_TEXT TO READ_

Floating through the warm waters of the Indian Ocean, just a few feet from the aircraft carrier, was a body.

Church couldn’t rip his eyes from the lifeless form. Neither could anyone else.

A few minutes later, three or four more bodies slid alongside the ship.

He was too far away to make out the ages or genders of the people. But he knew one thing for sure.

They were dead.

Less than 12 hours earlier, Church and his fellow officers at the naval base in Lemoore, Calif., received orders to board the U.S.S. Abraham Lincoln. The destination: Banda Aceh, the provincial Indonesian capital located on the northeast tip of the island of Sumatra.

In the early hours of Dec. 26, 2004, a series of towering waves slammed into the Sumatran coastline. Naked and vulnerable to the volatile Indian Ocean, more than 160,000 people died in the coastal areas near Banda Aceh.

Destruction wrought by a tsunami triggered by a powerful ocean earthquake was of biblical proportions: Nearly 230,000 dead. Thirteen countries affected. Millions left homeless.

Church, a 34-year-old Montrose man, knew the bodies slowly drifting out of sight were just the beginning.

_DATA PROVIDED_
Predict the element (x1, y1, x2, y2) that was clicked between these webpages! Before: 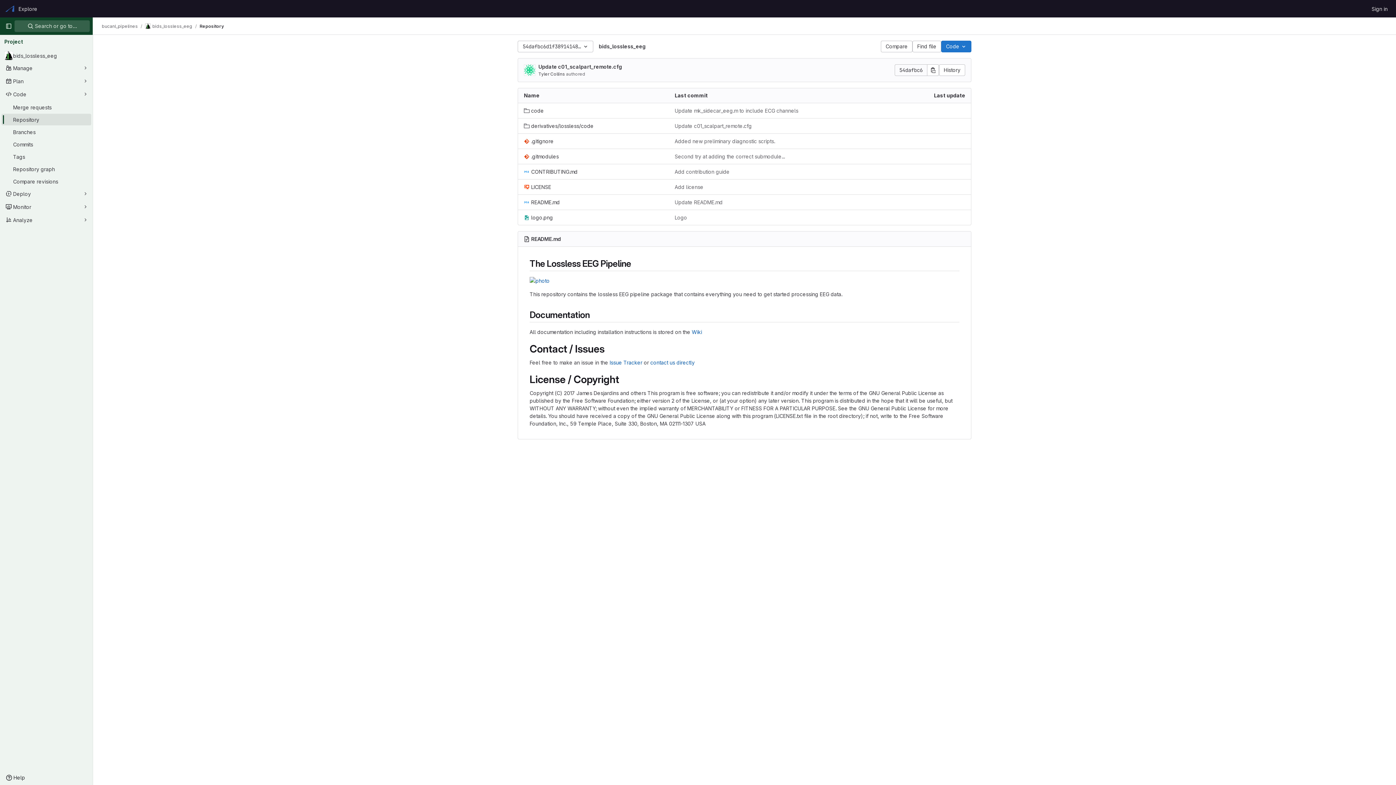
---
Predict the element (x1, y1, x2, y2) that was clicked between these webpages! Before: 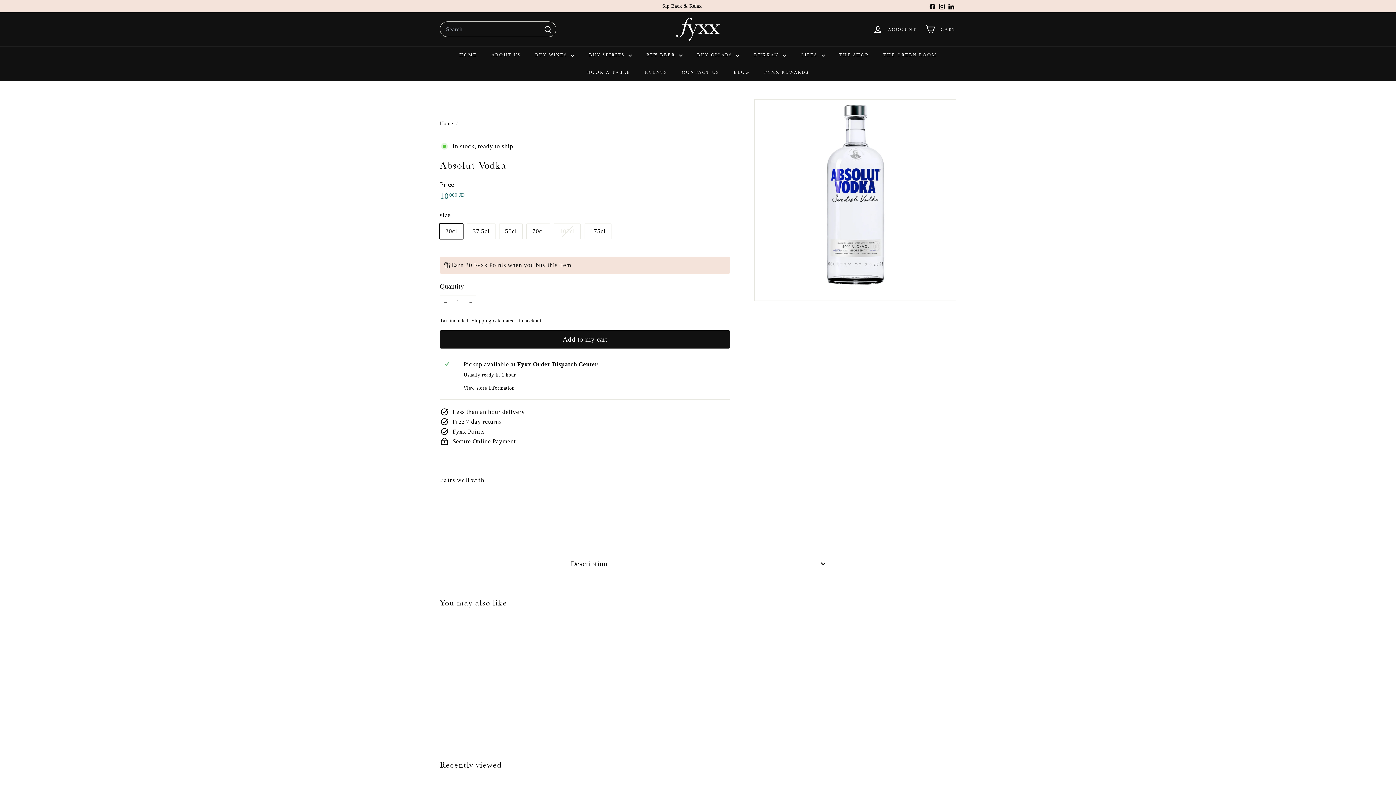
==
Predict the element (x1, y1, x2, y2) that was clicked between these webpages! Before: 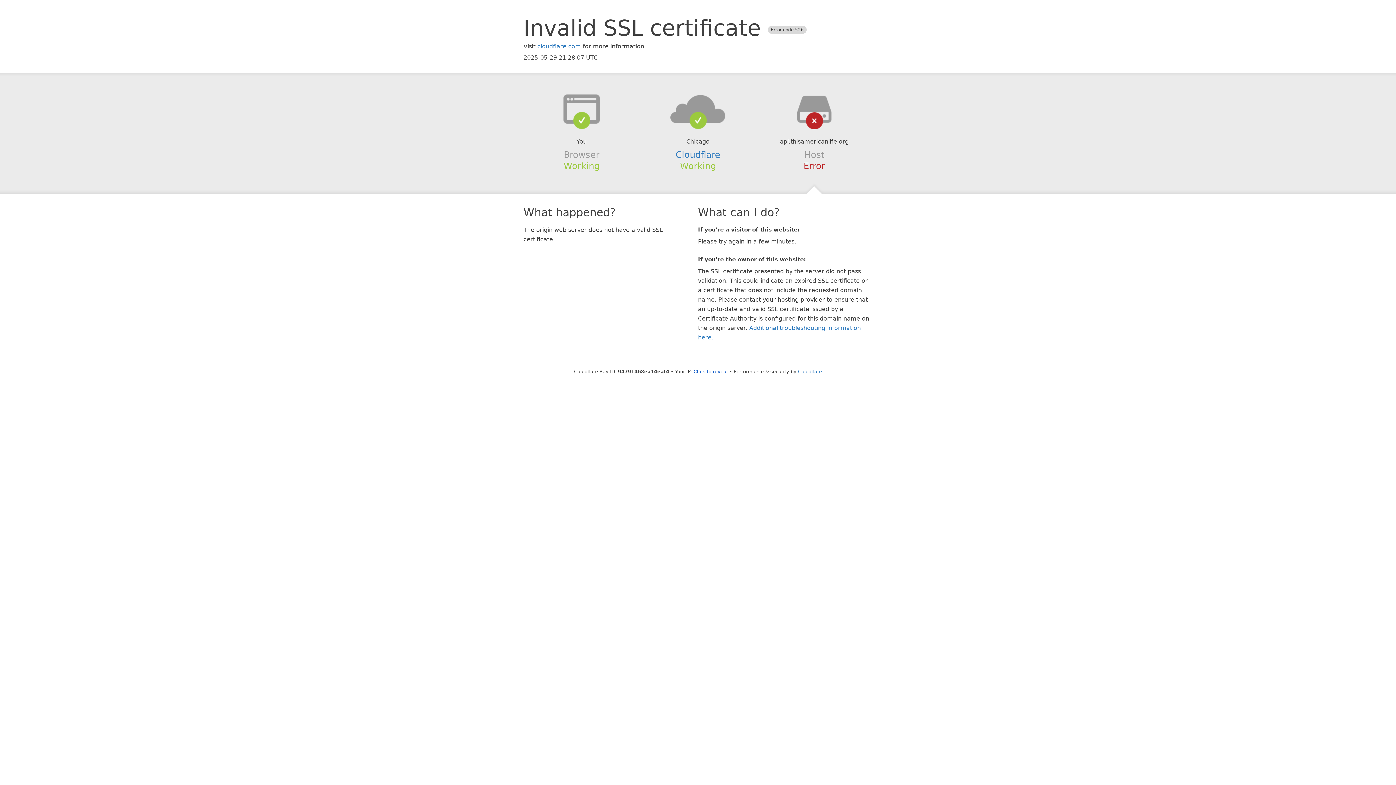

_GIVEN INSTRUCTION_
Reproduce the tsunami account word for word, from its first sentence through its last. Draw solely on the tsunami account and not on the records.

_FINAL ANSWER_
Floating through the warm waters of the Indian Ocean, just a few feet from the aircraft carrier, was a body.

Church couldn’t rip his eyes from the lifeless form. Neither could anyone else.

A few minutes later, three or four more bodies slid alongside the ship.

He was too far away to make out the ages or genders of the people. But he knew one thing for sure.

They were dead.

Less than 12 hours earlier, Church and his fellow officers at the naval base in Lemoore, Calif., received orders to board the U.S.S. Abraham Lincoln. The destination: Banda Aceh, the provincial Indonesian capital located on the northeast tip of the island of Sumatra.

In the early hours of Dec. 26, 2004, a series of towering waves slammed into the Sumatran coastline. Naked and vulnerable to the volatile Indian Ocean, more than 160,000 people died in the coastal areas near Banda Aceh.

Destruction wrought by a tsunami triggered by a powerful ocean earthquake was of biblical proportions: Nearly 230,000 dead. Thirteen countries affected. Millions left homeless.

Church, a 34-year-old Montrose man, knew the bodies slowly drifting out of sight were just the beginning.